- Born: 25 July 1908 Fleury-les-Aubrais, France
- Died: 15 January 2004 (aged 95) Ancourt, France
- Occupation: Priest
- Known for: Member of the Académie française

= Ambroise-Marie Carré =

Ambroise-Marie Carré OP (25 July 1908 – 15 January 2004) was a Catholic priest, author and member of the Académie française. Born in Fleury-les-Aubrais in Loiret, France, Carré studied at l'école Saint-Joseph and the collège Sainte-Croix de Neuilly before entering the Dominican order in 1926 and being ordained a priest in 1933. Not long thereafter, he was to edit, from 1936 until 1939, the Revue des Jeunes. Under the German Occupation, following the capitulation of the French government to the Nazis during the Second World War, Carré aided those persecuted by the Vichy government, regardless of their religion or ethnicity; for this, he was awarded the Légion d'honneur and the Croix de Guerre.

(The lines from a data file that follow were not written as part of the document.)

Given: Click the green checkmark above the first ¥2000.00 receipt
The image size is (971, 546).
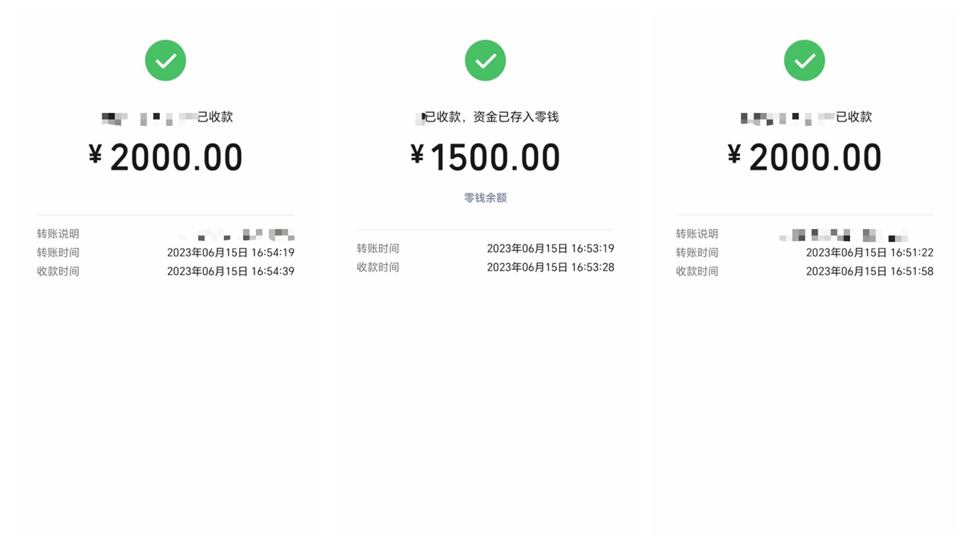Looking at the screenshot, I should click(x=166, y=60).
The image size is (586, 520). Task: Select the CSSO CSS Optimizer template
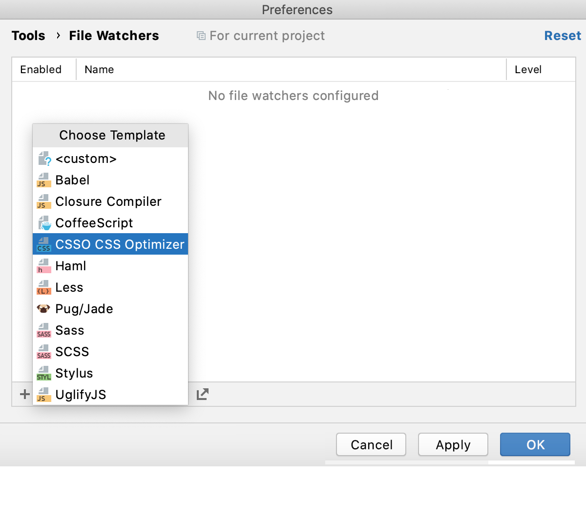click(120, 244)
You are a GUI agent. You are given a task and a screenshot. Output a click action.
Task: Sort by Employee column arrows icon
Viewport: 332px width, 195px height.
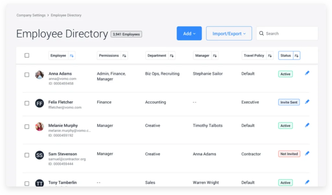pyautogui.click(x=72, y=56)
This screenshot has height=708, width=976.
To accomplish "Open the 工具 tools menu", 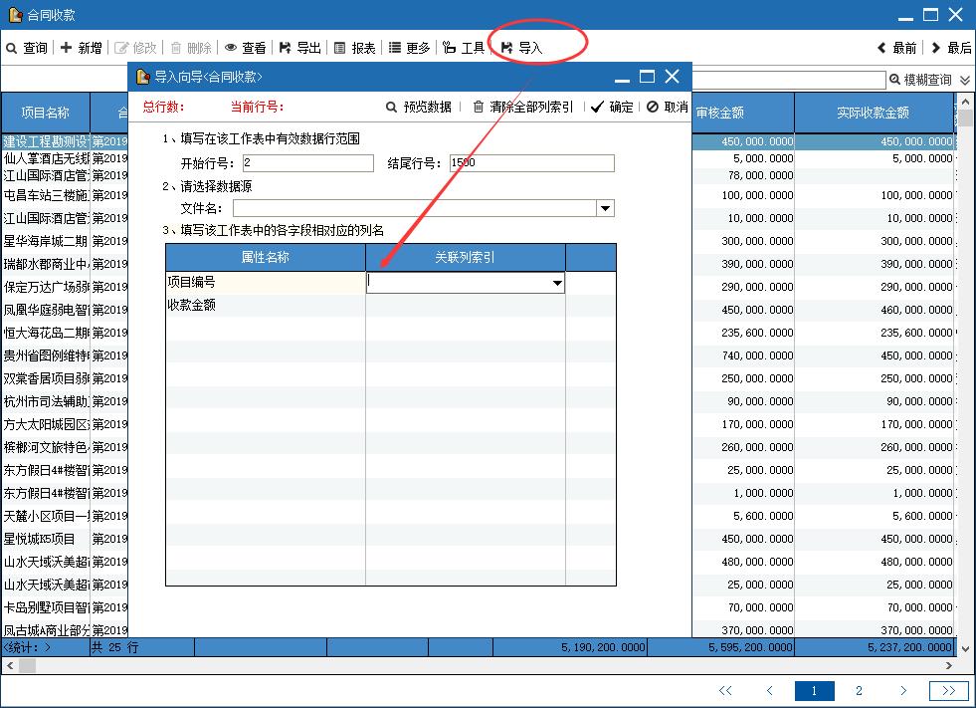I will (x=464, y=48).
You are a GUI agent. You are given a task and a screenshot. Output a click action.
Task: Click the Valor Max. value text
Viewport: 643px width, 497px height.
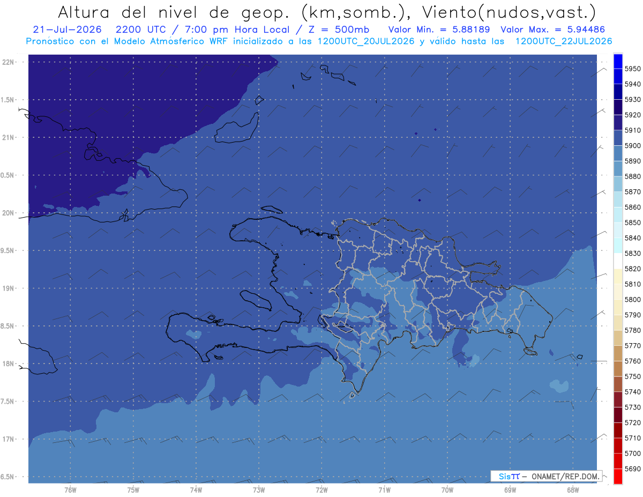[x=556, y=29]

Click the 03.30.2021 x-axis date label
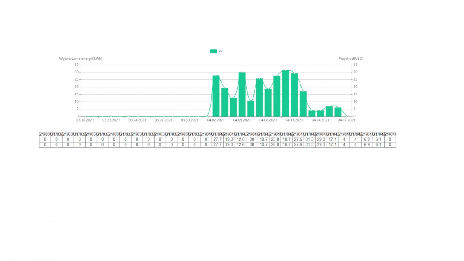click(x=190, y=120)
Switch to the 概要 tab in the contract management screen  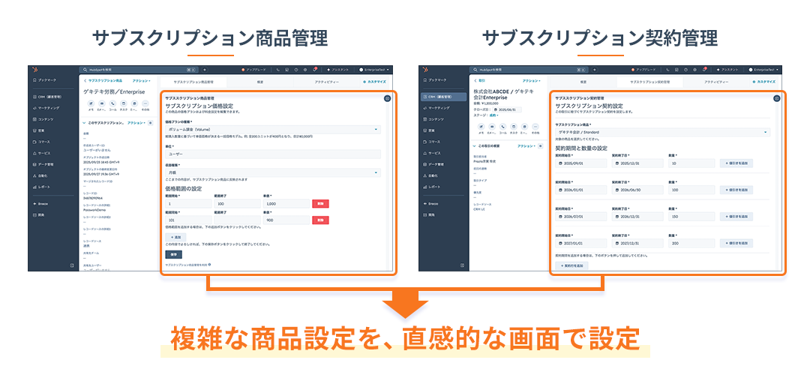coord(583,81)
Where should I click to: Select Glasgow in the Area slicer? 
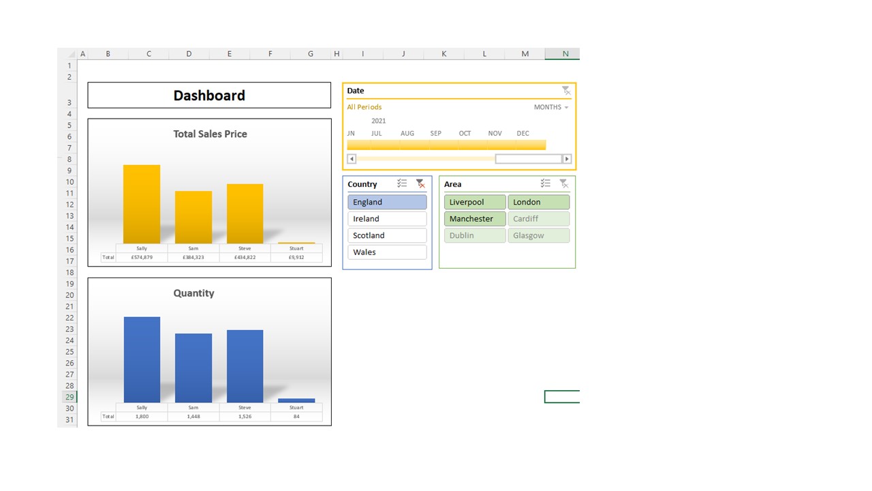coord(538,235)
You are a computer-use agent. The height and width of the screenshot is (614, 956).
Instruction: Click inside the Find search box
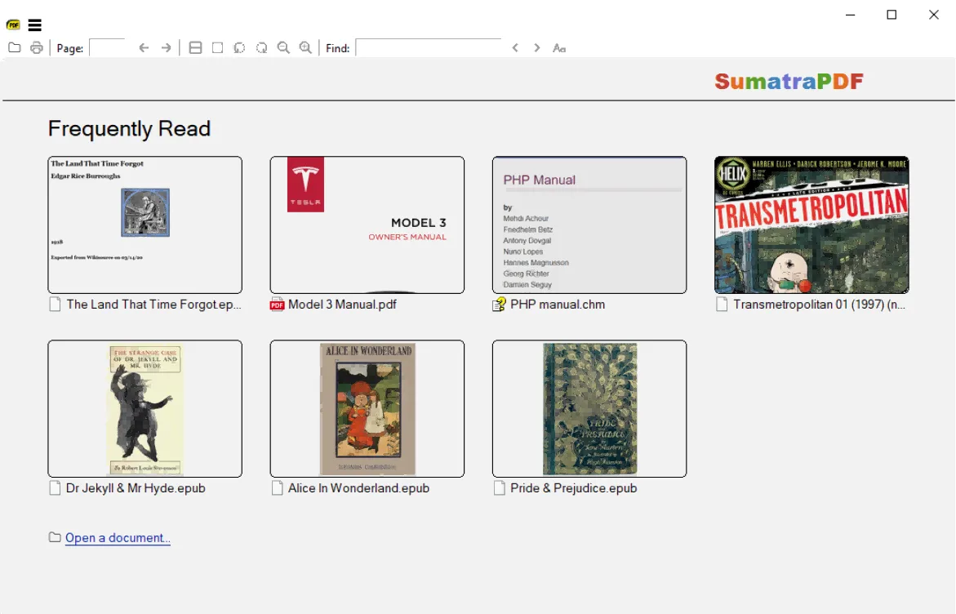point(429,47)
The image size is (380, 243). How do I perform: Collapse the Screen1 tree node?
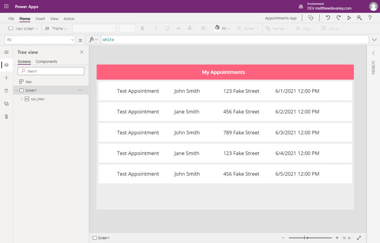(x=16, y=90)
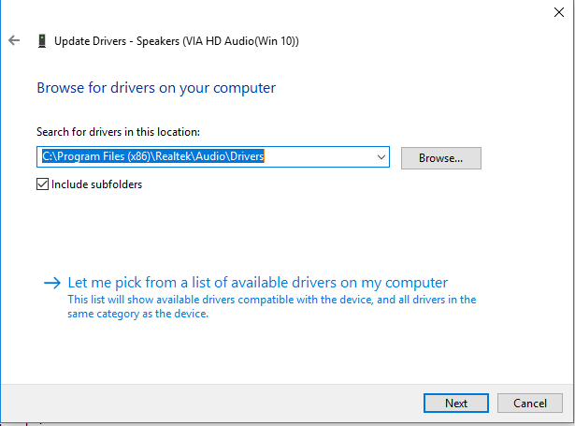The height and width of the screenshot is (426, 575).
Task: Click into the driver location path field
Action: coord(318,158)
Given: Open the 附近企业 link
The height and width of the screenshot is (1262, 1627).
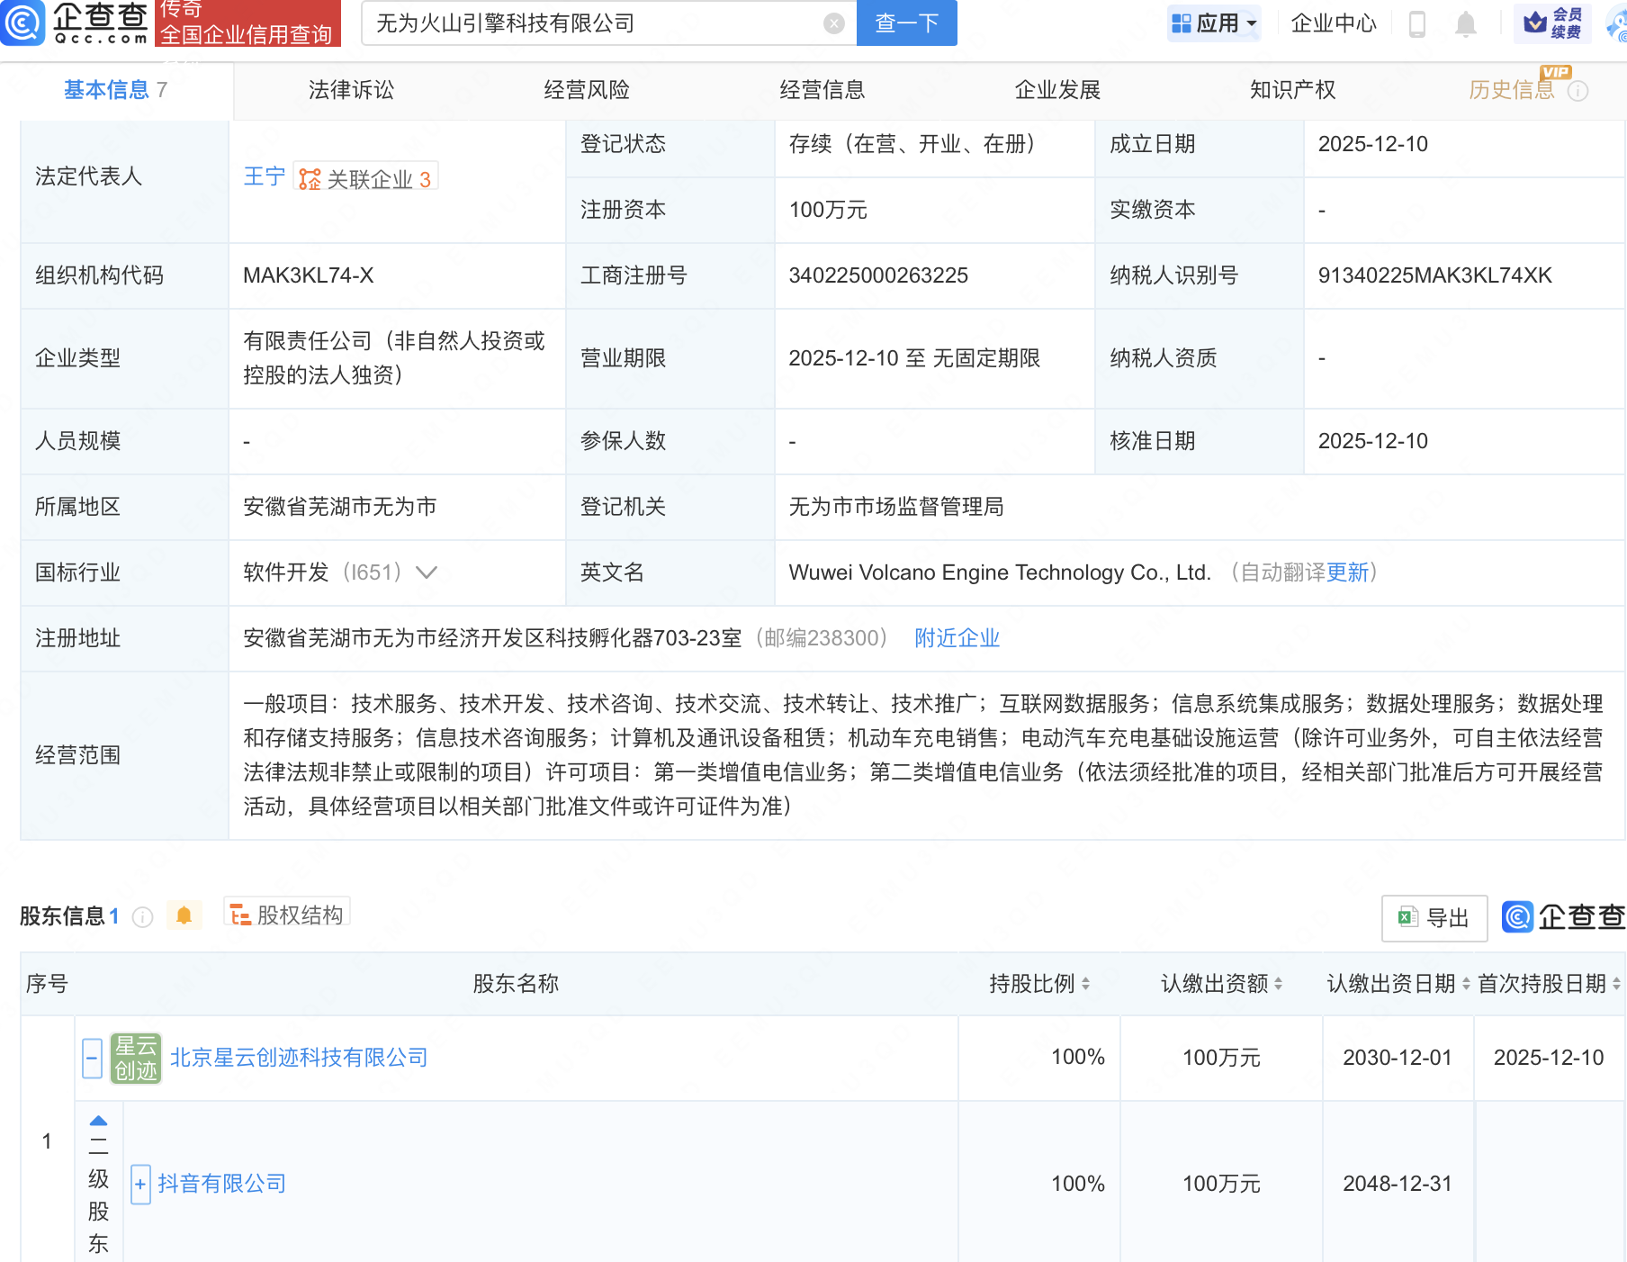Looking at the screenshot, I should (x=957, y=638).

Both before and after the war, he preached many sermons and participated in conferences in France and abroad (especially in the Netherlands, Switzerland, Italy, and Belgium). He preached the Lenten sermons many times at Notre Dame de Paris, and in 1964, Paul VI called him to present spiritual exercises at the Vatican. He was elected to the Académie française on 26 June 1975, replacing Jean Cardinal Daniélou, a post he held until his death on 15 January 2004 at Ancourt, in France.